In Hillsborough, Pasco and Pinellas counties, that could mean closing circuit courts for 22 days and county courts for up to 58 days before the current fiscal year ends on June 30, chief judges said.

A state Senate panel chaired by Sen. Victor Crist, R-Tampa, is scheduled to vote on the matter today, the judges said.

"I'm gonna do everything I can to keep the courthouse open and to provide essential services," Hillsborough Chief Judge Manuel Menendez Jr. said Wednesday. "But furloughing state-funded employees means we're closing the courthouse. Surely Crist doesn't realize the magnitude of the situation."

The legislator said he is well aware of the situation and that judges were put on notice in October that they could expect a 4 percent cut in their state funding for the current fiscal year.

Menendez and Pinellas-Pasco Chief Judge Robert Morris Jr. disputed that and said they learned of the planned cutback after being summoned to Tallahassee along with the rest of the state's chief judges on Tuesday.

Crist said the chief judges were in Tallahassee to make their own budget requests for next fiscal year.

"In October, we took 2 percent from everybody and told everybody to rebudget immediately to provide for an additional 4 percent holdback," Crist said. "They are not being warned again. Now, they are being told."

Reduced tax revenue caused by the declining economy is forcing the budget shortfall upon the state, Crist said. His committee, which is responsible for funding all justice-related entities including prisons, prosecutors, public defenders and the Florida Attorney General's Office, is looking at a total shortfall of $66.2 million for the rest of the fiscal year, he said.

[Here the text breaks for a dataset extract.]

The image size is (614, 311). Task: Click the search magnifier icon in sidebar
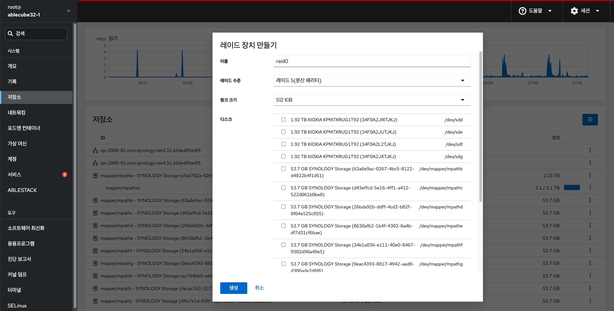(11, 34)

The court system was underfunded through most of former Gov. Jeb Bush's administration and has been granted a 12 percent overall budget increase in the past 24 months, Crist said. Other justice entities have grown at a much slower rate and have been asked to make deeper cuts.

"We've held the courts in a favored place" and tried to limit any reductions, the senator said. "If 24 months ago they could make do without shutting things down, why can't they do it today?"

Morris said the 12 percent increase paid for hiring a backlog of new judges after years of neglect for the judiciary. The state constitution prohibits the involuntary furlough of elected judges. The Legislature is mandating that the 4 percent cutback, which amounts to $1 million for Pasco-Pinellas, be accomplished by furloughing lower-ranking court employees, he said.

However, judges on Wednesday talked about taking voluntary salary cuts or furloughs, Morris said. Court employees, 75 percent of whom make less than $40,000 a year, include judicial assistants, court reporters, night traffic court magistrates, family court hearing officers and court administrative personnel, he said.

Menendez said his judges are considering taking turns answering telephones if they have to. Both local chief judges said it would be impossible to hold court hearings without court reporters and other support staff.

That means no child custody hearings, no divorce court, no murder trials, no delinquent tenant evictions and no emergency domestic violence injunctions, among a host of court activities that will have to be canceled, Morris said.

"Jails will continue to fill up with no process for emptying" them. Sexual predators finishing their prison terms will not be in custody while prosecutors take civil action against them, he said.

Moreover, many furloughed employees will probably have to seek new jobs to make ends meet, Morris said.

"There are a whole slew of horribles" looming if the courts are shut down for a month or more, Menendez said. "It doesn't look pretty."